### [WORK REQUEST]
Show, from the entries below, every line in which "agent" appears.
------ ENTRIES PROVIDED
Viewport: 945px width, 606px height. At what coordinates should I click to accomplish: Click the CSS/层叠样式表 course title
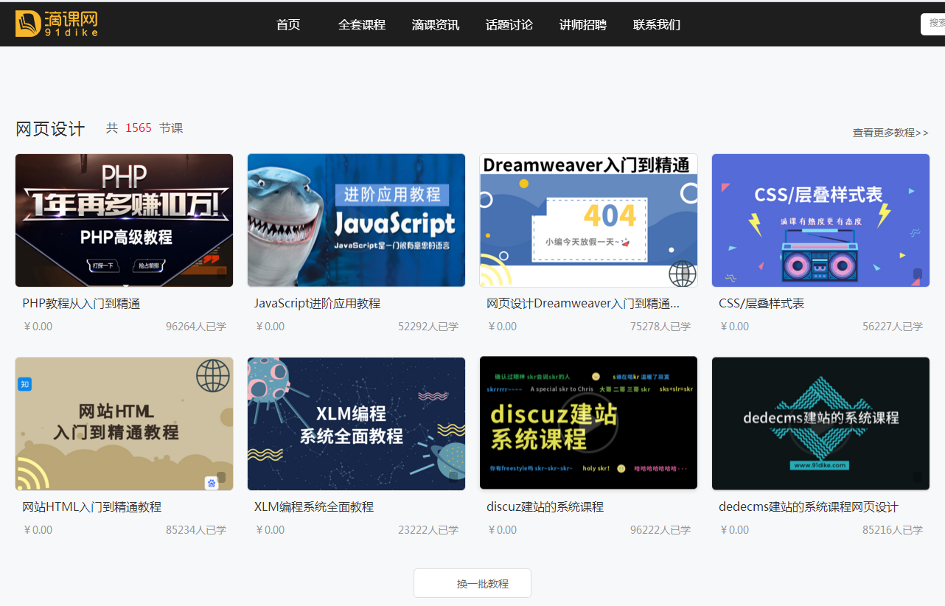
------------
------ ENTRIES PROVIDED
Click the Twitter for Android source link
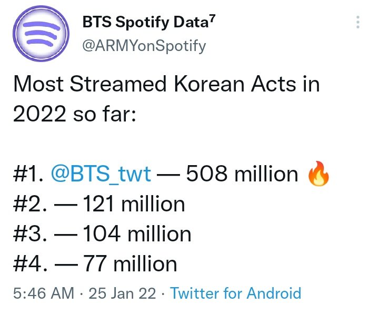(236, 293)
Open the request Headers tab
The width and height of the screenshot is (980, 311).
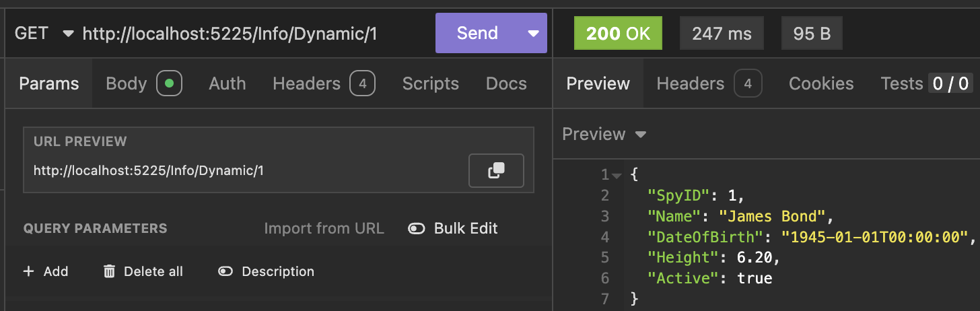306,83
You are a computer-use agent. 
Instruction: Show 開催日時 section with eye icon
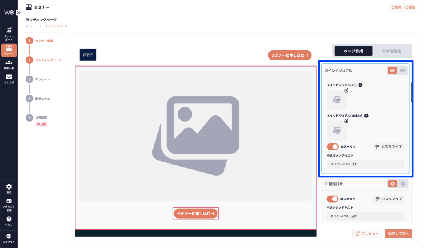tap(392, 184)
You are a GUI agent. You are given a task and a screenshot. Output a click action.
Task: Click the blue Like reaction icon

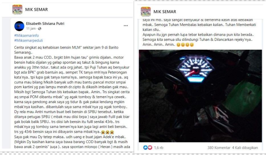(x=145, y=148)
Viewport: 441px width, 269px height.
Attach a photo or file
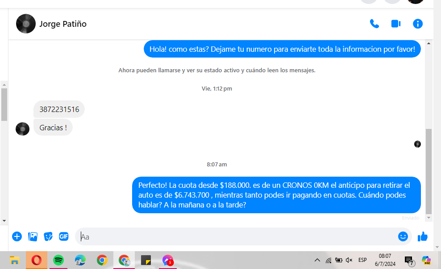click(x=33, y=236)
------------
### [TASK ANSWER]
You are a computer-use agent. 
You are a GUI agent. You are given a task and a screenshot. Output a click action.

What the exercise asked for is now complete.